- ACTIVITY -
In the forum thread on whether friends who stop talking to you over drug use are real friends, what age does the poster who battles addiction alone give?

If friends stop talkin to you because you get high are they real friends ?

what i mean is that even tho ive been around clean ppl that hasnt kept me clean beacuse every time i try to kick on my own i cant stand the withdrawal and end up. using.
 
what i mean is that even tho ive been around clean ppl that hasnt kept me clean beacuse every time i try to kick on my own i cant stand the withdrawal and end up. using.

Again that's addiction. Unless you're willing to overcome it you will become clean. If you will let addiction rule you then you can say bye bye to sobriety. I know I can get clean if I want to and I have but now I could careless. I'm going to get high. Yet if you have the mind set that you can quit the drugs you will. It will be hard but with help from others nothing is impossible. Seriously I am seventeen no one knows half the shit I'm using and I battle addiction alone. My mom is clueless...if I can get clean then I think you can. Even if it means you're crying and in pain because you need to use but again say no. In time the "pain" and want will go away.

Keep trying and you will fail. Yes I said will but again this is the road to getting clean. It won't be a smooth ride from here on...you will have obstacles but if you're willing to overcome them you will succeed.
 
My friends know I use dope and while they know its not good they don't ignore or avoid me. They accept that I use and see that I am the same person. I'm lucky to have friends like them and by friends I don't mean fellow junkies but friends from long before I started using. Power to you bro, if you really wanna quit you'll find the power to within yourself and god will give you any extra you need.
 
Key to recovery I believe is disassociating yourself from users. Delete any one and I mean any persons number from your contacts that is associated with your use. If you can't will yourself to quit then consider the potentially that you may need to ask a higher power to help you. Whether it be a placebo effect or divine intervention but recovery aided by faith seems to be more effective than recovery without. Best of luck bro, I'm gonna pray for you.
 
It really depends on the situation and their reasons for not talking to you. If they are doing it because they are concerned about your health and want you to hit your rock bottom so that you can get better then I think its fine.

On the other hand, if they just are prejudice against drug user and that drugs make you less important and beneath them then I would say they are not true friends.
 
i spend more time with clean ppl and even if im not around any users i use by myself.................the dope sickness is just so terrible and bringing yourself to tell everyone your a junkie is so hard
 
Why tell them that you have relapsed? Keep it to yourself..

- RECORDS SHOWN -
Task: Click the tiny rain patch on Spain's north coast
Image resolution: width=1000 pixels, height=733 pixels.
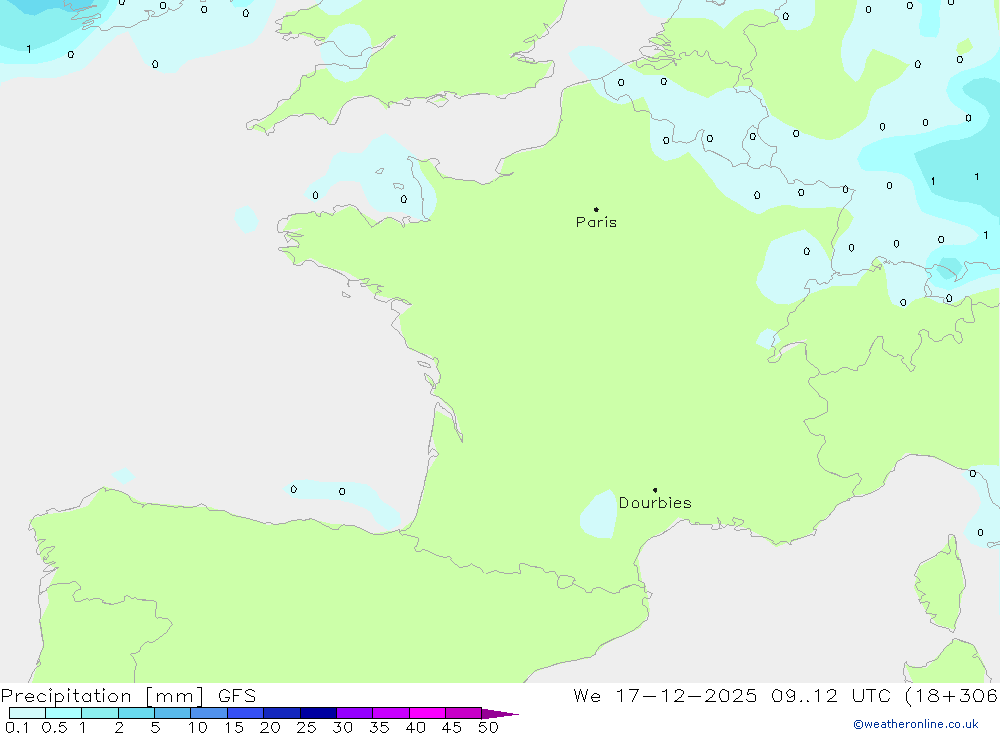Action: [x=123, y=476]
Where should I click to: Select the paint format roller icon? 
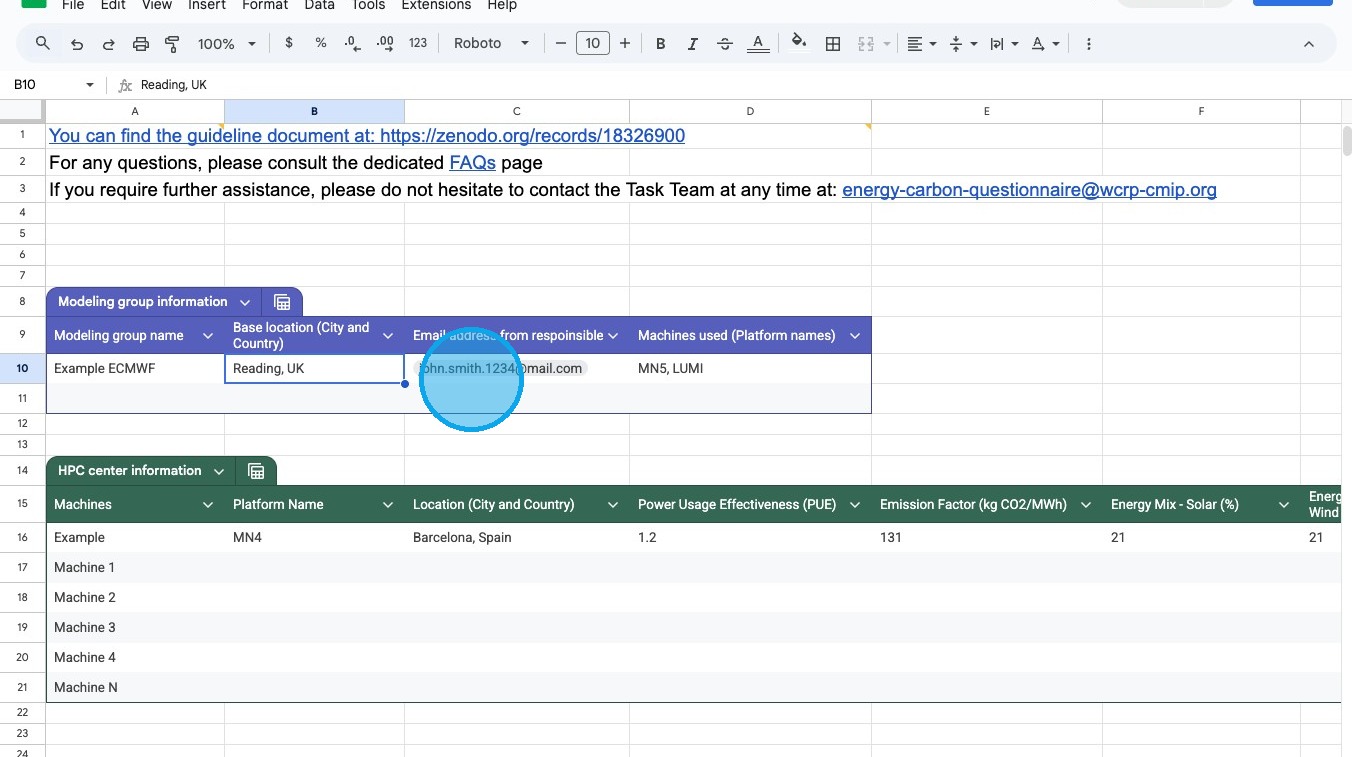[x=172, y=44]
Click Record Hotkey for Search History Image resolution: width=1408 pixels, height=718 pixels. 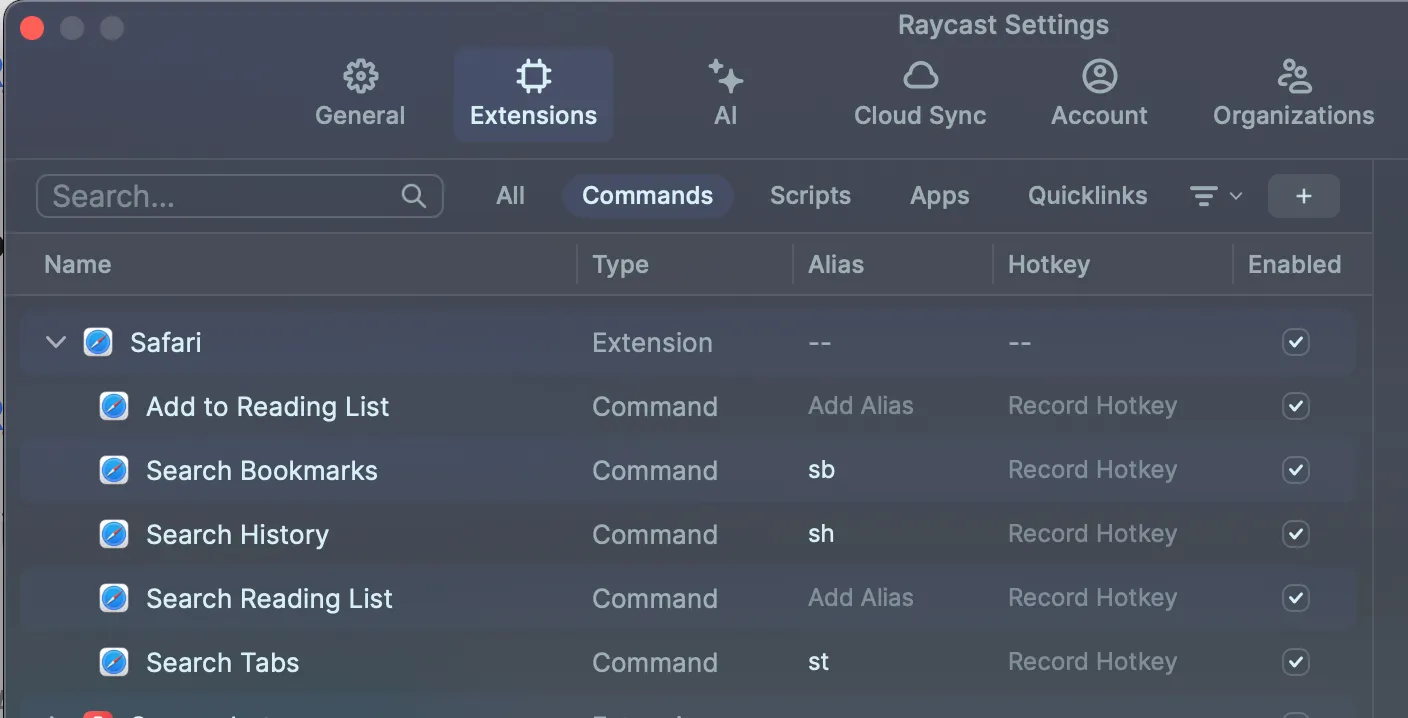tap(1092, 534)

- COMPLETED EXERCISE -
Seventeen.